■ Goal ■
Rewrite the data from the line with "বাংলা (138, 2338)" to the line with "English (72, 2163)", both included, and give only those lines, keeping any requests among them. Shift each coordinate in the answers up by 97.

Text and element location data
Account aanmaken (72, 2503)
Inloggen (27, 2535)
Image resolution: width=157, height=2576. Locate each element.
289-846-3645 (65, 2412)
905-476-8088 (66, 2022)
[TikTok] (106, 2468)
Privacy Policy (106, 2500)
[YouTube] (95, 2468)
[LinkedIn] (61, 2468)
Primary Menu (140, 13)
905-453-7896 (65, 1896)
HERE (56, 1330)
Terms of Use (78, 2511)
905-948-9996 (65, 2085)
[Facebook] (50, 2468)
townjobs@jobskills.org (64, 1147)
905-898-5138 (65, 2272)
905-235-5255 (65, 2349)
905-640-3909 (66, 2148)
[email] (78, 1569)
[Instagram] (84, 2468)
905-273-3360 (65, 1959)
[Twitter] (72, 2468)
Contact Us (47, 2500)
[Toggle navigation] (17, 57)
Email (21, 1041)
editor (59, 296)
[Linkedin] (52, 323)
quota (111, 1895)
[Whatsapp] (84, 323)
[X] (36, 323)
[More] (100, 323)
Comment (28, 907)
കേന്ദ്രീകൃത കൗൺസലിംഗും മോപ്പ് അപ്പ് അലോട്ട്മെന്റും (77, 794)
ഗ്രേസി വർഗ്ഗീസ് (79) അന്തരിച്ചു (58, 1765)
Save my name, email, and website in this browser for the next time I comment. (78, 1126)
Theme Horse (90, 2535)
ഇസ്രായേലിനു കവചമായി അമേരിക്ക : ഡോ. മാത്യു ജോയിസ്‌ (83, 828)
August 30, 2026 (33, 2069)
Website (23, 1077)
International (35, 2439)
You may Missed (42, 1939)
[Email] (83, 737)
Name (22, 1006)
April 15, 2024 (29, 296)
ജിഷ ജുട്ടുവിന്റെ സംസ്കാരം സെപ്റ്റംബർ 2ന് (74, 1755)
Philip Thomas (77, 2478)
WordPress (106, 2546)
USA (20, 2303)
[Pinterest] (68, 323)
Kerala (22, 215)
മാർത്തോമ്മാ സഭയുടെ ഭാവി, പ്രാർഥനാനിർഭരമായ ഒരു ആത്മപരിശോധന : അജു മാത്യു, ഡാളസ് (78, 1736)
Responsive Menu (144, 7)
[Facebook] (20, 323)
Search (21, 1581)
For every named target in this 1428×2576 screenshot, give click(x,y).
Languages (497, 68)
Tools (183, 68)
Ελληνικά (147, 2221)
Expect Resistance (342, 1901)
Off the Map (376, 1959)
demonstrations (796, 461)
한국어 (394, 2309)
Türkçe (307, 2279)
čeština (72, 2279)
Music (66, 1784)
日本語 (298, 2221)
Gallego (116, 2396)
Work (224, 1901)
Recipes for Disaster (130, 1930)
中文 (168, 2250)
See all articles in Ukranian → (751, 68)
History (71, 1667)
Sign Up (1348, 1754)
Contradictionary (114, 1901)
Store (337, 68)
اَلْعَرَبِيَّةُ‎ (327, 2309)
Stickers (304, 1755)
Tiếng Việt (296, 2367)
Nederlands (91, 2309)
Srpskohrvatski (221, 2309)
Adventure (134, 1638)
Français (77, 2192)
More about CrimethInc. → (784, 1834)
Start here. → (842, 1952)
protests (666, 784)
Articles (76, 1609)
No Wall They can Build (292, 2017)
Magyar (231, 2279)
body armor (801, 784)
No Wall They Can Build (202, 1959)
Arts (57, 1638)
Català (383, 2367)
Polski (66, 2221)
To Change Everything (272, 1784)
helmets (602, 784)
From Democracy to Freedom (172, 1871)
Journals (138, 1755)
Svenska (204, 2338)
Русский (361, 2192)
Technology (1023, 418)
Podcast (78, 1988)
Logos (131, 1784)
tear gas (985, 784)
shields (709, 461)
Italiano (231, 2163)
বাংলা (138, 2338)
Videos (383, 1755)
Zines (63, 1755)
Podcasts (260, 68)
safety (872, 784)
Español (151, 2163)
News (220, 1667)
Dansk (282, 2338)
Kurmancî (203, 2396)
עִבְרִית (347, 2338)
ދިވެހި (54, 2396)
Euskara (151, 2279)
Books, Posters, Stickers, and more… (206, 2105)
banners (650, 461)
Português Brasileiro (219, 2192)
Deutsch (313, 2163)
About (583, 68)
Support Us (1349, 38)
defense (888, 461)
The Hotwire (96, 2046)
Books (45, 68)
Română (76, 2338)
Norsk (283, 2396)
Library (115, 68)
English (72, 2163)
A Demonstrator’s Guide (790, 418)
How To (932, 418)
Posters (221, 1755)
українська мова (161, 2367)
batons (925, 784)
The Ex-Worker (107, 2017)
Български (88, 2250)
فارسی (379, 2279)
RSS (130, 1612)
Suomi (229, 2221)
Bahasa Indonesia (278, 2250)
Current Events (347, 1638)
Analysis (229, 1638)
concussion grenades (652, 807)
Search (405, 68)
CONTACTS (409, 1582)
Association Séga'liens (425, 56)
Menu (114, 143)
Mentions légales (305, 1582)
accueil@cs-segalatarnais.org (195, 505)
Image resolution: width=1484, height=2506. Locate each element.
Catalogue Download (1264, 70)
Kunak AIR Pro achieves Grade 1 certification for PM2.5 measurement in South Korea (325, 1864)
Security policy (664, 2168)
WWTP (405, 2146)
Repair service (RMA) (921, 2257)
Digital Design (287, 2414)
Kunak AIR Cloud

■ The reply ■
বাংলা (235, 2435)
Videos (480, 1852)
Zines (160, 1852)
Podcasts (357, 165)
safety (969, 881)
Español (248, 2260)
News (317, 1764)
Dansk (379, 2435)
Kurmancî (300, 2493)
עִבְרִית (444, 2435)
ދިވެހި (151, 2493)
Euskara (248, 2376)
Books, Posters, Stickers, and more… (303, 2202)
banners (747, 558)
Português Brasileiro (316, 2289)
Deutsch (410, 2260)
About (680, 165)
Support Us (1446, 135)
defense (985, 558)
The Hotwire (193, 2143)
Books (142, 165)
Română (173, 2435)
Norsk (380, 2493)
Library (212, 165)
English (169, 2260)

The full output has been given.